* _What needs to be done_
Reproduce every one of the items below word for word, changing nothing.

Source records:
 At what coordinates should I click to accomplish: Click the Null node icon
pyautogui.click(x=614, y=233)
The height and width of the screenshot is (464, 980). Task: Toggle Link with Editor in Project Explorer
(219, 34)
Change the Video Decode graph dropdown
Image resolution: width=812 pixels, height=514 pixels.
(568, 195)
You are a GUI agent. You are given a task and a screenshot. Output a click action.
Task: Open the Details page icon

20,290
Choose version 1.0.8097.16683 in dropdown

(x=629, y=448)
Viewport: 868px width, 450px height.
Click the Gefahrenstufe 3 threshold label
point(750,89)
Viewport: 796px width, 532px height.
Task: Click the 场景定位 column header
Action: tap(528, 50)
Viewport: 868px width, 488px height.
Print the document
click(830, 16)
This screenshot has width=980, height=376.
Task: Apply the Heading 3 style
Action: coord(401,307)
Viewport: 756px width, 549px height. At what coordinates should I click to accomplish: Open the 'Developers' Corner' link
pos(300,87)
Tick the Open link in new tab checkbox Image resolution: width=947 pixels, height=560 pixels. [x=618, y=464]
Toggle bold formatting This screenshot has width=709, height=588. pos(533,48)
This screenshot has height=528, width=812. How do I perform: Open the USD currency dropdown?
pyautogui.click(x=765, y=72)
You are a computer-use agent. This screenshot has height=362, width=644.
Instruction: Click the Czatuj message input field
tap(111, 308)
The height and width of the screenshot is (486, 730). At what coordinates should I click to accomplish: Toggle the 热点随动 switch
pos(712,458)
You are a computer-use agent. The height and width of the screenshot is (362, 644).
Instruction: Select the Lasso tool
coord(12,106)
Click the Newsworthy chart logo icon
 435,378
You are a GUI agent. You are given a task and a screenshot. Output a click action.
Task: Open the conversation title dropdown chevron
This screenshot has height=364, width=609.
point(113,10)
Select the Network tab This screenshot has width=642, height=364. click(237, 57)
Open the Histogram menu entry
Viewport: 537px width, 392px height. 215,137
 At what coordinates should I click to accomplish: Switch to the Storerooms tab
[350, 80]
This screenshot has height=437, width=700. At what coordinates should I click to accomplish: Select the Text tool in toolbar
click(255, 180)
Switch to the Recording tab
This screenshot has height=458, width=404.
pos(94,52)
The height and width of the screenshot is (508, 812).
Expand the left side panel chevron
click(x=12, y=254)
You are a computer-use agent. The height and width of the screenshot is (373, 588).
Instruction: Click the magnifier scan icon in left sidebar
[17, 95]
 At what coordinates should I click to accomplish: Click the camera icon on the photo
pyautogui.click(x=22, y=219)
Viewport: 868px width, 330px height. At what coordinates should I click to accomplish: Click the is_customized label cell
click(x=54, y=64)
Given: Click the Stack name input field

* _Response_
 At what coordinates should I click to accomplish: Click the Null node icon
pyautogui.click(x=614, y=233)
The height and width of the screenshot is (464, 980). Task: Toggle Link with Editor in Project Explorer
(219, 34)
Change the Video Decode graph dropdown
Image resolution: width=812 pixels, height=514 pixels.
(568, 195)
You are a GUI agent. You are given a task and a screenshot. Output a click action.
Task: Open the Details page icon

20,290
Choose version 1.0.8097.16683 in dropdown

(x=629, y=448)
Viewport: 868px width, 450px height.
Click the Gefahrenstufe 3 threshold label
point(750,89)
Viewport: 796px width, 532px height.
Task: Click the 场景定位 column header
Action: tap(528, 50)
Viewport: 868px width, 488px height.
Print the document
click(830, 16)
This screenshot has width=980, height=376.
Task: Apply the Heading 3 style
Action: coord(401,307)
Viewport: 756px width, 549px height. At what coordinates should I click to accomplish: Open the 'Developers' Corner' link
pos(300,87)
Tick the Open link in new tab checkbox Image resolution: width=947 pixels, height=560 pixels. [x=618, y=464]
Toggle bold formatting This screenshot has width=709, height=588. pos(533,48)
This screenshot has height=528, width=812. How do I perform: Open the USD currency dropdown?
pyautogui.click(x=765, y=72)
You are a computer-use agent. This screenshot has height=362, width=644.
Instruction: Click the Czatuj message input field
tap(111, 308)
The height and width of the screenshot is (486, 730). At what coordinates should I click to accomplish: Toggle the 热点随动 switch
pos(712,458)
You are a computer-use agent. The height and width of the screenshot is (362, 644).
Instruction: Select the Lasso tool
coord(12,106)
Click the Newsworthy chart logo icon
 435,378
You are a GUI agent. You are given a task and a screenshot. Output a click action.
Task: Open the conversation title dropdown chevron
This screenshot has height=364, width=609.
point(113,10)
Select the Network tab This screenshot has width=642, height=364. click(237, 57)
Open the Histogram menu entry
Viewport: 537px width, 392px height. 215,137
 At what coordinates should I click to accomplish: Switch to the Storerooms tab
[350, 80]
This screenshot has height=437, width=700. At what coordinates should I click to accomplish: Select the Text tool in toolbar
click(255, 180)
Switch to the Recording tab
This screenshot has height=458, width=404.
pos(94,52)
The height and width of the screenshot is (508, 812).
Expand the left side panel chevron
click(x=12, y=254)
You are a computer-use agent. The height and width of the screenshot is (373, 588).
Instruction: Click the magnifier scan icon in left sidebar
[17, 95]
 At what coordinates should I click to accomplish: Click the camera icon on the photo
pyautogui.click(x=22, y=219)
Viewport: 868px width, 330px height. At what coordinates should I click to accomplish: Click the is_customized label cell
click(x=54, y=64)
Given: Click the Stack name input field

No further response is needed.